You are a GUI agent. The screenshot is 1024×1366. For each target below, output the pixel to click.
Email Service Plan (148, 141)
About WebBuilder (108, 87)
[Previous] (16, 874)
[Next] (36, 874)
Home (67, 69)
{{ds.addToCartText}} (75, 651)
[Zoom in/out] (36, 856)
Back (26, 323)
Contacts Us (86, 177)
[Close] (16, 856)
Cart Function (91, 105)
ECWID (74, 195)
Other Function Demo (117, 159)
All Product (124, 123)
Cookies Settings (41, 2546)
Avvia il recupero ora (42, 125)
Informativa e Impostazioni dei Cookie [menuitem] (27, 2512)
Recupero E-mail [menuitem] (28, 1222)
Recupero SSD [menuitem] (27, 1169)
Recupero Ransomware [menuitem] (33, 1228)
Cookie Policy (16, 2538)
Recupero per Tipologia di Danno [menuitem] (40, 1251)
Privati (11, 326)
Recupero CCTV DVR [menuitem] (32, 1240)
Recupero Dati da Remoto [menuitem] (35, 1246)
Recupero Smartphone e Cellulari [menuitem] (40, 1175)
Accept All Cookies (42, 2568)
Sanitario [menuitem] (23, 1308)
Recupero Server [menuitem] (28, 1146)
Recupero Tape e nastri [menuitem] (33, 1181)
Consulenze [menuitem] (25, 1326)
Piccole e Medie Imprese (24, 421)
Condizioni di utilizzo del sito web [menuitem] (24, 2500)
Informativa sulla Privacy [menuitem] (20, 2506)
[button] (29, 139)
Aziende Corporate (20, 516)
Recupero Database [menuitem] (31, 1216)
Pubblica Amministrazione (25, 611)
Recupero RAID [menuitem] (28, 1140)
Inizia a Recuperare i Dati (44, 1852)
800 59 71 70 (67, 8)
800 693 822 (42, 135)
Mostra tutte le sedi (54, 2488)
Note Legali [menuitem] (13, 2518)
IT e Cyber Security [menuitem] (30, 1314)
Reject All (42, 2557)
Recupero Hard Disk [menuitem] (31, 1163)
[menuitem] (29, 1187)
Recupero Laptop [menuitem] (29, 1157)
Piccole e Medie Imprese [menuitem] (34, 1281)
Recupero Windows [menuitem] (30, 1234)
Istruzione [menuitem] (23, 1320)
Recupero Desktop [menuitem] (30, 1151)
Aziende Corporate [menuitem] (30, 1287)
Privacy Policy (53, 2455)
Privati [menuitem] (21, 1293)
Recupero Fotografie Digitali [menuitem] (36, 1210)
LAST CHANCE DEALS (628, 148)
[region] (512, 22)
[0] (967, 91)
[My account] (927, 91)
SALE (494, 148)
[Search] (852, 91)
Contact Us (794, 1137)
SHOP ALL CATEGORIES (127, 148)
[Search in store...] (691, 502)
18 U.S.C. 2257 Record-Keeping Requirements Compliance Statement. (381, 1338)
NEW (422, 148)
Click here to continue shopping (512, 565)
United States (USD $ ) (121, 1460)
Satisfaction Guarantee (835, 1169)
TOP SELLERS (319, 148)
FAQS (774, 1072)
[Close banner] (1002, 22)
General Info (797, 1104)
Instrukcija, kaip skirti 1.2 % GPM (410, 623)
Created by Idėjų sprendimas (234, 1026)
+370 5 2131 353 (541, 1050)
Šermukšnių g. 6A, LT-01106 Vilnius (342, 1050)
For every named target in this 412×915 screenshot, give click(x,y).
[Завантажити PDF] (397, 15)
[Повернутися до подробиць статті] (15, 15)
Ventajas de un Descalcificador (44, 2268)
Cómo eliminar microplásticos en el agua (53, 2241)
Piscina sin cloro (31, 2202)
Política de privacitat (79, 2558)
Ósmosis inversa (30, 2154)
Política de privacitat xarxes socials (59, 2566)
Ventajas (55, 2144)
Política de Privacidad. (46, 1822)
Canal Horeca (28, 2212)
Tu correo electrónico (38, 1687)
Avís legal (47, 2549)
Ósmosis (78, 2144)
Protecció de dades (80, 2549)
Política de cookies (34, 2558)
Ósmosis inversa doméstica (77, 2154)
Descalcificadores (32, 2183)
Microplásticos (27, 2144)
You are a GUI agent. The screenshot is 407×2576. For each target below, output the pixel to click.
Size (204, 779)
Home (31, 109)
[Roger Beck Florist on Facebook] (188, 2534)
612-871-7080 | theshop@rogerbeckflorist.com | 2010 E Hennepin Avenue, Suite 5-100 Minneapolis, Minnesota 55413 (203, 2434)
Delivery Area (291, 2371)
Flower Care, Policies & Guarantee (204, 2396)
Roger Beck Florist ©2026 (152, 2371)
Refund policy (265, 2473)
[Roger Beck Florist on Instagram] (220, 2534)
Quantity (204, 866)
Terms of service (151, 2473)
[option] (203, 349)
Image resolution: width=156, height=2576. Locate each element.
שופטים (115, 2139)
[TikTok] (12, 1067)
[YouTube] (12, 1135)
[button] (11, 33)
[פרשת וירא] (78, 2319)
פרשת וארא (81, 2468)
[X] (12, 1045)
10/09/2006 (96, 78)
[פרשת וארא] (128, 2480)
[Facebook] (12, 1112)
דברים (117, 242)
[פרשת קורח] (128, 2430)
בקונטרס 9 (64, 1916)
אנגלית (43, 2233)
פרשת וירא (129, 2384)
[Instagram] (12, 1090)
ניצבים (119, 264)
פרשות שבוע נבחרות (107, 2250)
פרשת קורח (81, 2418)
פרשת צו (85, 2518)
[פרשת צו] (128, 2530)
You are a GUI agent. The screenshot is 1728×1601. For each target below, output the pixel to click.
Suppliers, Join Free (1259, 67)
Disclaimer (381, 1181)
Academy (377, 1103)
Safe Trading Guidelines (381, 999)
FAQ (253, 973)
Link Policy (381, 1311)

━━━━━━━━━━━━━━━━

> ABOUT THIS EXERCISE
Take the entries above and return only the lines from the one with "Cookies Settings (41, 2546)" to the one with "General Info (797, 1104)", both included, unchanged.

> WRITTEN REPLY
Cookies Settings (41, 2546)
Avvia il recupero ora (42, 125)
Informativa e Impostazioni dei Cookie [menuitem] (27, 2512)
Recupero E-mail [menuitem] (28, 1222)
Recupero SSD [menuitem] (27, 1169)
Recupero Ransomware [menuitem] (33, 1228)
Cookie Policy (16, 2538)
Recupero per Tipologia di Danno [menuitem] (40, 1251)
Privati (11, 326)
Recupero CCTV DVR [menuitem] (32, 1240)
Recupero Dati da Remoto [menuitem] (35, 1246)
Recupero Smartphone e Cellulari [menuitem] (40, 1175)
Accept All Cookies (42, 2568)
Sanitario [menuitem] (23, 1308)
Recupero Server [menuitem] (28, 1146)
Recupero Tape e nastri [menuitem] (33, 1181)
Consulenze [menuitem] (25, 1326)
Piccole e Medie Imprese (24, 421)
Condizioni di utilizzo del sito web [menuitem] (24, 2500)
Informativa sulla Privacy [menuitem] (20, 2506)
[button] (29, 139)
Aziende Corporate (20, 516)
Recupero Database [menuitem] (31, 1216)
Pubblica Amministrazione (25, 611)
Recupero RAID [menuitem] (28, 1140)
Inizia a Recuperare i Dati (44, 1852)
800 59 71 70 (67, 8)
800 693 822 (42, 135)
Mostra tutte le sedi (54, 2488)
Note Legali [menuitem] (13, 2518)
IT e Cyber Security [menuitem] (30, 1314)
Reject All (42, 2557)
Recupero Hard Disk [menuitem] (31, 1163)
[menuitem] (29, 1187)
Recupero Laptop [menuitem] (29, 1157)
Piccole e Medie Imprese [menuitem] (34, 1281)
Recupero Windows [menuitem] (30, 1234)
Istruzione [menuitem] (23, 1320)
Recupero Desktop [menuitem] (30, 1151)
Aziende Corporate [menuitem] (30, 1287)
Privacy Policy (53, 2455)
Privati [menuitem] (21, 1293)
Recupero Fotografie Digitali [menuitem] (36, 1210)
LAST CHANCE DEALS (628, 148)
[region] (512, 22)
[0] (967, 91)
[My account] (927, 91)
SALE (494, 148)
[Search] (852, 91)
Contact Us (794, 1137)
SHOP ALL CATEGORIES (127, 148)
[Search in store...] (691, 502)
18 U.S.C. 2257 Record-Keeping Requirements Compliance Statement. (381, 1338)
NEW (422, 148)
Click here to continue shopping (512, 565)
United States (USD $ ) (121, 1460)
Satisfaction Guarantee (835, 1169)
TOP SELLERS (319, 148)
FAQS (774, 1072)
[Close banner] (1002, 22)
General Info (797, 1104)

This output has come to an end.